A ideação tem por objetivo estimular a produção e o consumo de leite por pessoas em situação de vulnerabilidade alimentar e nutricional. A oficina prosseguirá até sexta-feira (16), sendo realizada no auditório do Edifício Luciano Moreira (prédio da Sefaz), com a participação de representantes de mais sete estados brasileiros, entre eles Minas Gerais, Ceará, Pernambuco, Bahia, Alagoas, Rio Grande do Norte e Paraíba.

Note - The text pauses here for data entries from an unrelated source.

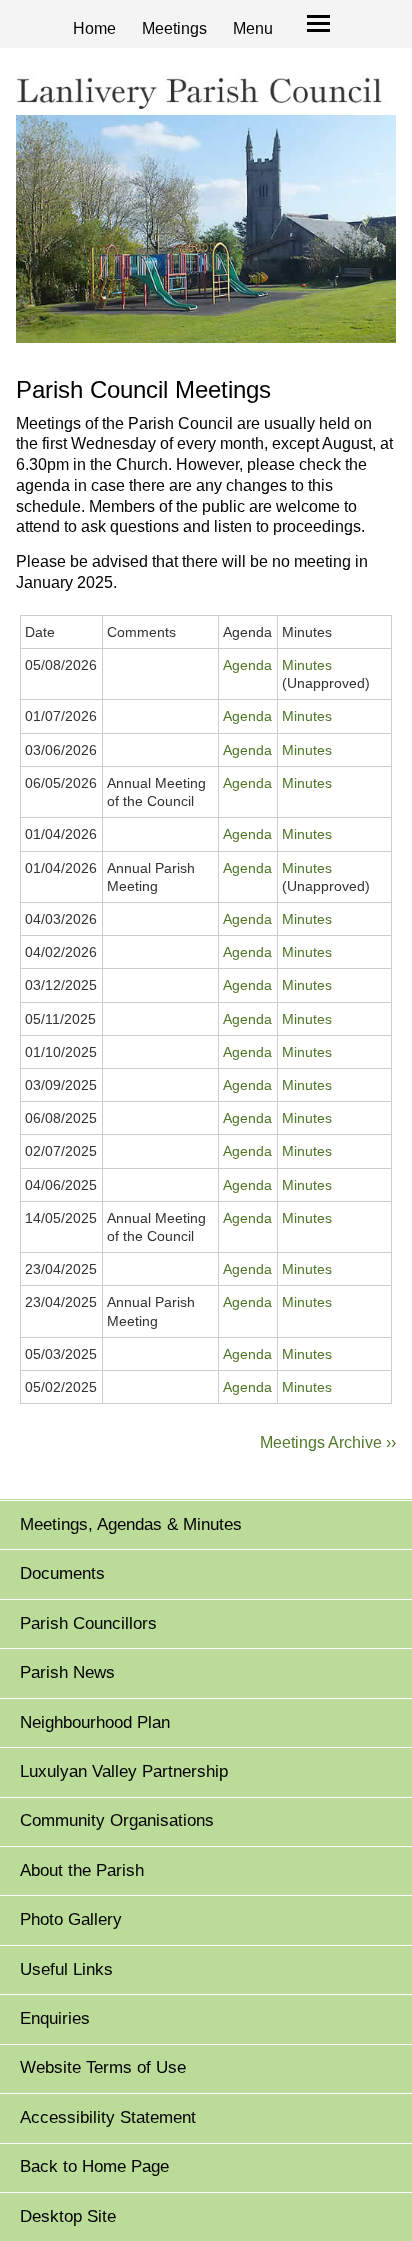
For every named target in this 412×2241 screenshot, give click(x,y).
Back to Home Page (94, 2166)
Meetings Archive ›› (328, 1442)
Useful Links (66, 1969)
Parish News (67, 1672)
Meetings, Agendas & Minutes (131, 1524)
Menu (253, 28)
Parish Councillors (88, 1623)
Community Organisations (117, 1820)
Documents (62, 1573)
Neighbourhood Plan (95, 1722)
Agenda (247, 665)
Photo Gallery (71, 1919)
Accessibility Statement (108, 2117)
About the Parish (82, 1870)
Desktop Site (68, 2216)
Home (94, 28)
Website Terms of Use (103, 2067)
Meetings (174, 28)
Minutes (307, 665)
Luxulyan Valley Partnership (124, 1771)
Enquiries (55, 2018)
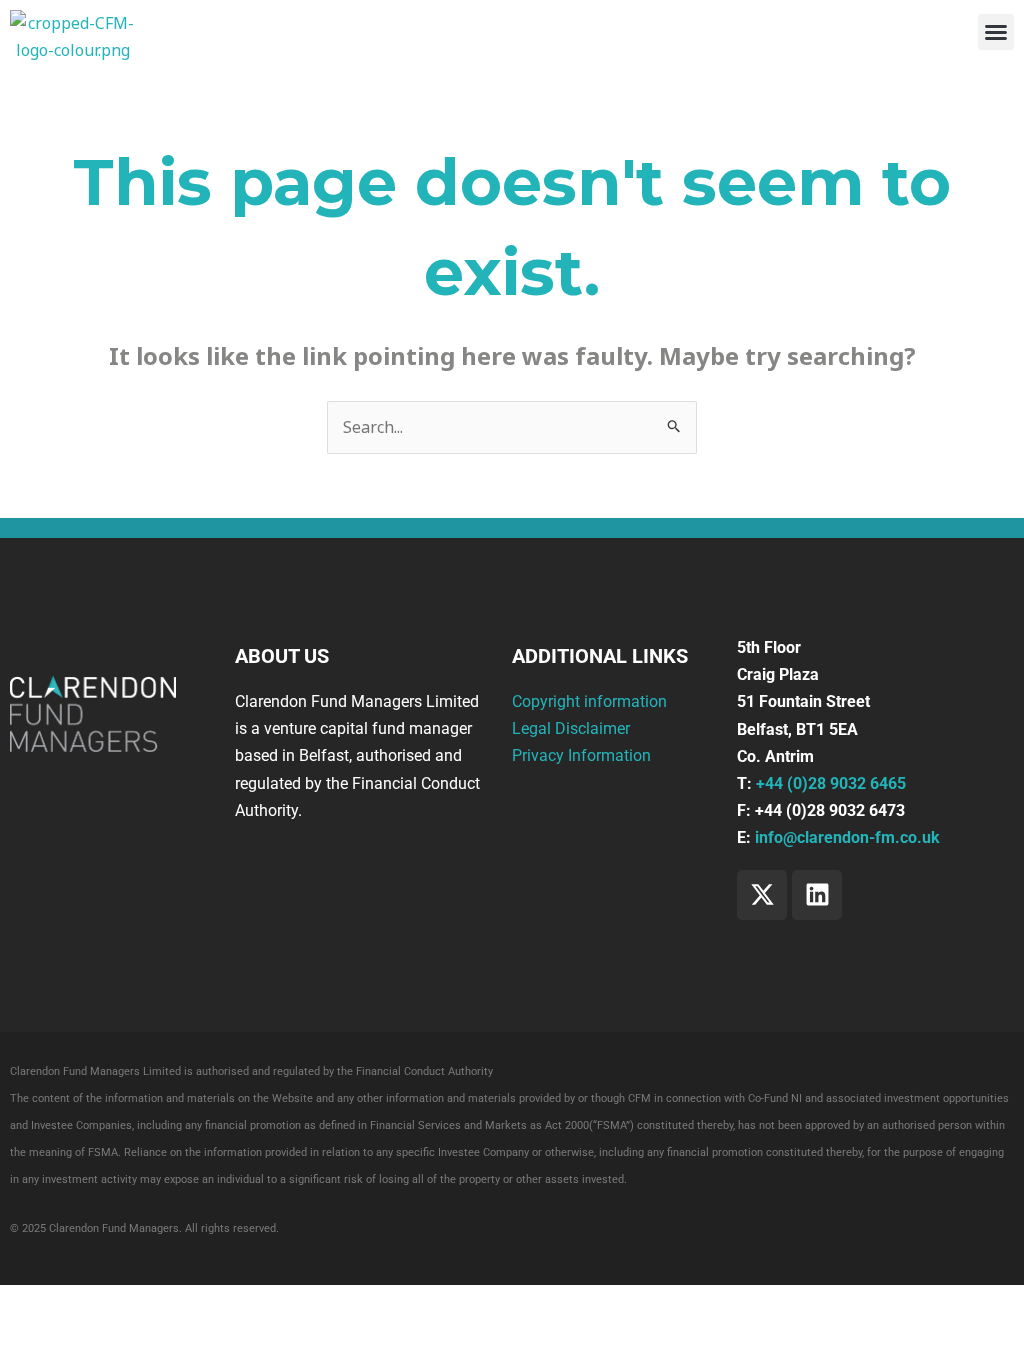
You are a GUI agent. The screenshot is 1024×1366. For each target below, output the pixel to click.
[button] (996, 32)
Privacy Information (581, 755)
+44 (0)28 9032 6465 (831, 783)
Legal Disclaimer (571, 728)
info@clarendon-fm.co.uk (847, 837)
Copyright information (589, 701)
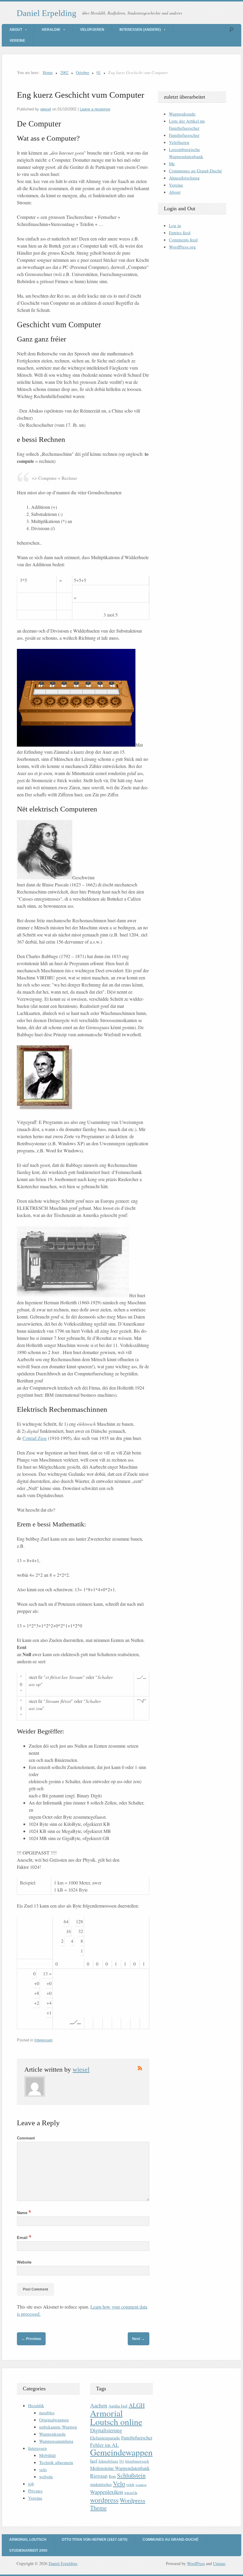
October (82, 72)
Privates (35, 2491)
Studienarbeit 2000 (28, 2550)
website (46, 2476)
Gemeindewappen (121, 2452)
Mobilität (47, 2455)
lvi (121, 2461)
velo (43, 2469)
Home (48, 72)
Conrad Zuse (35, 1438)
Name (24, 2213)
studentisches (101, 2484)
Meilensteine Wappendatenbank (120, 2468)
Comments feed (183, 240)
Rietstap (99, 2475)
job (31, 2484)
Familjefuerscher (184, 135)
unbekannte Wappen (58, 2427)
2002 (64, 72)
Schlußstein (131, 2475)
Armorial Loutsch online (116, 2417)
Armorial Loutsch (28, 2539)
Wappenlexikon (106, 2491)
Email (24, 2237)
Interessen (43, 2040)
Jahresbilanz (108, 2461)
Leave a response (95, 109)
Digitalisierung (106, 2430)
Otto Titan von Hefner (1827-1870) (94, 2539)
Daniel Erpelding (46, 13)
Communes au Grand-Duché (195, 171)
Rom (112, 2476)
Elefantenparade (105, 2438)
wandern (140, 2485)
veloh (130, 2484)
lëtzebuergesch (137, 2461)
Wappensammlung (56, 2441)
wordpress (104, 2500)
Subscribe (140, 2068)
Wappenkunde (182, 114)
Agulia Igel (117, 2406)
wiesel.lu (130, 2492)
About (15, 30)
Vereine (17, 41)
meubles (47, 2412)
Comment (26, 2138)
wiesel (45, 109)
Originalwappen (54, 2420)
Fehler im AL (104, 2444)
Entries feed (180, 232)
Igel (93, 2461)
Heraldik (51, 30)
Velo (119, 2483)
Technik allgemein (56, 2462)
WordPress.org (182, 247)
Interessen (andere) (140, 30)
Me (172, 163)
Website (24, 2262)
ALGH (137, 2405)
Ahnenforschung (184, 178)
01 (99, 72)
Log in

A secretária-adjunta de Segurança Alimentar da Sedes, Lourvidia Caldas, declarou que a oficina tem como objetivo traçar alguns caminhos para a melhoria na execução do programa, nos estados. “No Maranhão, temos o desafio de reduzir a taxa de insegurança alimentar de 60,9% para 20%. Para isso, buscaremos estratégias para avançar no PAA-Leite que, com certeza, irá auxiliar nosso estado a sair dessa situação”, disse.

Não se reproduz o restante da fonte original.